Background: We assessed the utilization rationale behind provider ordering of cardiac troponin I (cTnI) testing for the diagnosis of myocardial infarction after implementation of a hospital-wide serial order protocol.
Methods: During 2 months in 2013, any request for additional cTnI testing within 30 days of the initial serial cTnI order prompted an electronic health record best practice alert (BPA), which included clinical decision support that could be bypassed by giving a clinical indication. cTnI orders were not limited (timing, number), and upon BPA, trigger data was collected for clinical indications and actions, patient stay (duration, location), International Classification of Diseases, Revision 9 diagnosis, cTnI orders, and timing of cTnI measurements.

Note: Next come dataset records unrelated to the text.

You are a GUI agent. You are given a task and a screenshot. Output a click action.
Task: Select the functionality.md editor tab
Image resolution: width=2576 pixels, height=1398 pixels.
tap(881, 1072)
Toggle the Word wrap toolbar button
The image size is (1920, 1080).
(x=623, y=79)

Results: The BPA was triggered 1477 times by 423 providers who cared for 702 patients. There were a mean of 3.6 cTnI results per patient, 2.1 BPAs per patient, and 1.2 visits per patient. Providers (42% of whom were residents) acknowledged and overrode the BPA 97% of the time. In response to the BPA, 65% of providers selected a prepared rationale: 64% acute coronary syndrome/ST-elevation myocardial infarction/non-ST-elevation myocardial infarction; 30% demand ischemia; and 6% non-ACS myocardial necrosis. Of the remaining 35% of providers, 71% listed no rationale for their additional cTnI orders. Of patients with a BPA, 93% had non-ACS-related primary International Classification of Diseases, Revision 9 diagnosis, and 58% of the time, patients' cTnI results never increased during their stay. In 53% of cases, BPAs were generated by a request for an additional cTnI series when <2 results were available.
Conclusions: Providers largely ignored the BPA that warned of potential overutilization of cTnI testing independent of diagnosis, including ACS.
© 2014 American Association for Clinical Chemistry.